The newest Yankee roomed with Berra on the road that season. “He knew all the hitters on each team, so he went over them with me,” said Schallock, who performed a service for Berra in return. He would buy comic books for the catcher.


The players who weren’t stars, Dona recalled, stayed at the Berkshire Hotel, near Yankee Stadium.


“I was the only one who knew how to cook,” recalled Dona. “So I would charge them for whatever the cost of the groceries were. That’s all I would charge.”


Mantle’s wife, Merlyn, was “so nice. She was adorable,” Dona said.


Those were the days when they had a wives’ box” at the stadium. “So we all knew each other.”

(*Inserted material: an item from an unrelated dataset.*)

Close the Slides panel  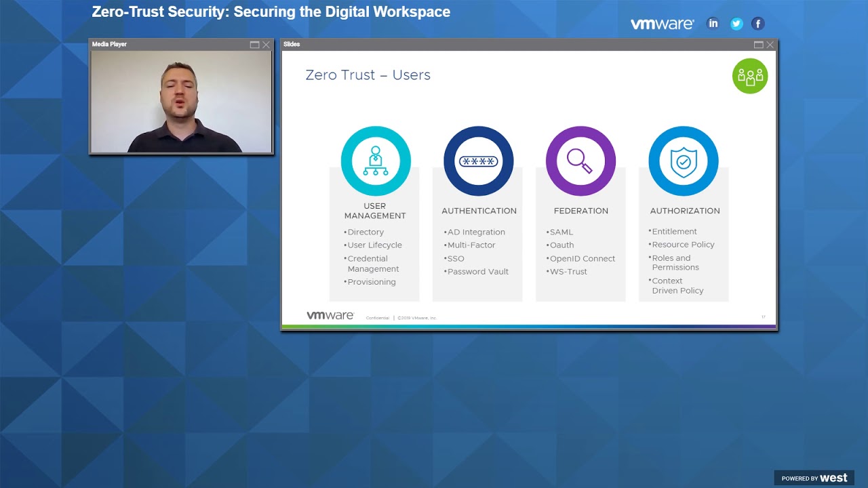pyautogui.click(x=770, y=45)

Schallock spent his five seasons with the Yankees on the bubble of the roster, shuttling between the big club and Triple-A. In his six starts in 1951, he won three and lost one, with two no-decisions. His earned-run average was 3.88. Schallock did not see action in that World Series, or the 1952 Fall Classic.


Working mainly as a reliever in ’53, Schallock’s ERA was 2.95. He pitched the final two innings in Game four of the World Series, giving up two hits and a run in a 7-3 loss to Brooklyn.


The Yankees won the next two games, clinching the series and earning Schallock his third World Series ring.


Early in the 1955 season he was traded to the Baltimore Orioles, winning six games and losing 8. Plagued with an injured throwing shoulder, he retired from baseball the following year.


After baseball


Schallock spent the next three decades working with title companies, in public relations and business development.


People still send memorabilia to him in the mail, asking for his autograph. Sometimes they include some cash, to compensate him.


“I sign the thing, put the money back in the envelope and send it right back to ‘em. What the hell. I don’t need it.”


He remembers that the highest paid person on those dynastic Yankee clubs was the general manager, George Weiss. “He was getting more than Yogi Berra, Mickey Mantle.”


In Schallock’s day, the players’ minimum salary was $5,000. It’s now $700,000.


“I cry a lot about that,” he says. But he’s smiling as he says it.


He has always floated on the surface of things, never letting anything get him too down.


“I try to treat everybody fairly,” said Schallock, who then revealed a glimpse of the philosophy that has kept him around for so long:


“I never get mad or upset over anything. It’s not worth it.”


How about on the mound? “Nahhh,” he replied. “If somebody hit a home run” — like the tape measure shot Mantle hit off Schallock when the pitcher was an Oriole — “well, so what? Move on.”


Speaking of moving on, after his next birthday, he’ll be staring at 100.


“Tell me about it,” he says. “I walk from here to the mailbox, I’m all tuckered out.”


Would he like to hit the century mark?


“I think that ‘d be great,” he says.


Don’t bet against Schallock. His luck’s held out this far.